Superstitious Doctors–Part II

Let’s taken it as a given that doctors are superstitious (don’t believe me? read Superstitious Doctors, Part I–then try this: ask your doctor if she has a white cloud or a black cloud and see what happens).

Well, first, the questions has to be asked–is there any basis in fact to these weird superstitious beliefs? No, seriously, is there?

Who knows? But here’s the kicker about the black cloud/white cloud superstition. Sometimes, the label is deserved. Saying someone has a black cloud can mean that this is a provider who can’t make decisions, someone who dithers, and delays until the entire emergency room is packed with bodies like cords of wood stacked against the walls. Their “luck” is actually self-fulfilling prophesy. In that situation, it is inevitable that at least one patient (or more) lying there for hours is going to go “down the tubes” as we in healthcare like to tactfully say. If you were a nurse, you would be filled with dread when you saw that doctor’s name on your schedule.

And sometimes the label is deserved, but for a different reason. If a doctor is the mensh who will always work the predictably bad days that no one else wants to work—the day after Christmas, New Year’s Eve, the Tuesday after Labor Day–then sure, it’s going to look like he has bad luck.

But, after years of watching these labels applied, and the behaviors that prompt them, I have another theory. Sometimes you actually want your doctor to be a black cloud doctor. A dermatologist who insists on examining every molecule of skin is going to get some nasty letters about “productivity” from a review board—but that’s exactly who you want to be examining you if you’ve already had one horrible skin cancer removed.

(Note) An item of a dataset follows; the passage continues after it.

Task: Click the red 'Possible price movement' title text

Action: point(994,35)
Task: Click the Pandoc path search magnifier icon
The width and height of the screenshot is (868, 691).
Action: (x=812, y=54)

Obsessions and weird behaviors exist in our species for a reason. Sometimes they’re a good thing. I, for one, want my physician to have a little bit of obsessive-compulsive disorder. Neurotic hand-washing, a desire to control (to the point of irrationality), and a belief in rituals—well, sign me up for that surgeon. And if some of those traits spill over into a need to wear the same socks on call, fine by me.

Similarly, the black cloud doctor can be a good thing for everyone, despite all the groaning that it produces among staff. Look at it this way: Doctor A goes to see a homeless patient. The patient grunts, “Lice.” Doctor A hands out a bottle of lice medicine and whips off to the next patient, thereby exceeding his physician productivity requirements for the day. He churns through patients in the emergency room and everyone is happy.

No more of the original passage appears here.